Repeat verbatim only the lines from the opening of the material below through the one that contains "Select 'AAAA/MX exists".
>>>>>
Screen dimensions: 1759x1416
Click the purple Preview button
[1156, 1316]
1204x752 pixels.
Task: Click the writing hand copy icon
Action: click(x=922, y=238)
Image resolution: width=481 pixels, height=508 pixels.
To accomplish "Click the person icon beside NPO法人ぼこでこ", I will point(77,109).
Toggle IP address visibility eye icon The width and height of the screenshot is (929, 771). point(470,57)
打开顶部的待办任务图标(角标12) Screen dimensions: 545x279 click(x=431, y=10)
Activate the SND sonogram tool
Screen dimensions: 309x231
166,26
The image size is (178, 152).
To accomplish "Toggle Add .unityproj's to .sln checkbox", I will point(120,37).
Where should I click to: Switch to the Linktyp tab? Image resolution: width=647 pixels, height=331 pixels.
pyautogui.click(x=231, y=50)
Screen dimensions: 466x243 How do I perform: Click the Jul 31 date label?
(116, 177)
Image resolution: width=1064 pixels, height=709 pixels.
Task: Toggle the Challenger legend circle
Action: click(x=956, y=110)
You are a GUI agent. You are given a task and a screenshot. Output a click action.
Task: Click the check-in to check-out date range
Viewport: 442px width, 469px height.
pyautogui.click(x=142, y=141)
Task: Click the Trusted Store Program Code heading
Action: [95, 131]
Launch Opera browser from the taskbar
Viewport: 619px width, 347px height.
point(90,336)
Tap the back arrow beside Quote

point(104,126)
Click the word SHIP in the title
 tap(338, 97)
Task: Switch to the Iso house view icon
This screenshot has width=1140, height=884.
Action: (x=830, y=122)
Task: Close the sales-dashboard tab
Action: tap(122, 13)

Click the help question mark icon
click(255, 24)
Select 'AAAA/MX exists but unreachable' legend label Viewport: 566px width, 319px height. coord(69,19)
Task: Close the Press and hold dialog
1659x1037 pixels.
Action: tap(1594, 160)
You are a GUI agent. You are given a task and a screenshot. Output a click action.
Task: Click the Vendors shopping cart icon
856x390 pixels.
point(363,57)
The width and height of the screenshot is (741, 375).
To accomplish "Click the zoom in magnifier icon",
<<<<<
### Solution to this problem
Screen dimensions: 1759x1416
Click the purple Preview button
[1156, 1316]
1204x752 pixels.
Task: Click the writing hand copy icon
Action: click(x=922, y=238)
Image resolution: width=481 pixels, height=508 pixels.
To accomplish "Click the person icon beside NPO法人ぼこでこ", I will point(77,109).
Toggle IP address visibility eye icon The width and height of the screenshot is (929, 771). point(470,57)
打开顶部的待办任务图标(角标12) Screen dimensions: 545x279 click(x=431, y=10)
Activate the SND sonogram tool
Screen dimensions: 309x231
166,26
The image size is (178, 152).
To accomplish "Toggle Add .unityproj's to .sln checkbox", I will point(120,37).
Where should I click to: Switch to the Linktyp tab? Image resolution: width=647 pixels, height=331 pixels.
pyautogui.click(x=231, y=50)
Screen dimensions: 466x243 How do I perform: Click the Jul 31 date label?
(116, 177)
Image resolution: width=1064 pixels, height=709 pixels.
Task: Toggle the Challenger legend circle
Action: click(x=956, y=110)
You are a GUI agent. You are given a task and a screenshot. Output a click action.
Task: Click the check-in to check-out date range
Viewport: 442px width, 469px height.
pyautogui.click(x=142, y=141)
Task: Click the Trusted Store Program Code heading
Action: [95, 131]
Launch Opera browser from the taskbar
Viewport: 619px width, 347px height.
point(90,336)
Tap the back arrow beside Quote

point(104,126)
Click the word SHIP in the title
 tap(338, 97)
Task: Switch to the Iso house view icon
This screenshot has width=1140, height=884.
Action: (x=830, y=122)
Task: Close the sales-dashboard tab
Action: tap(122, 13)

Click the help question mark icon
click(255, 24)
Select 'AAAA/MX exists but unreachable' legend label Viewport: 566px width, 319px height. coord(69,19)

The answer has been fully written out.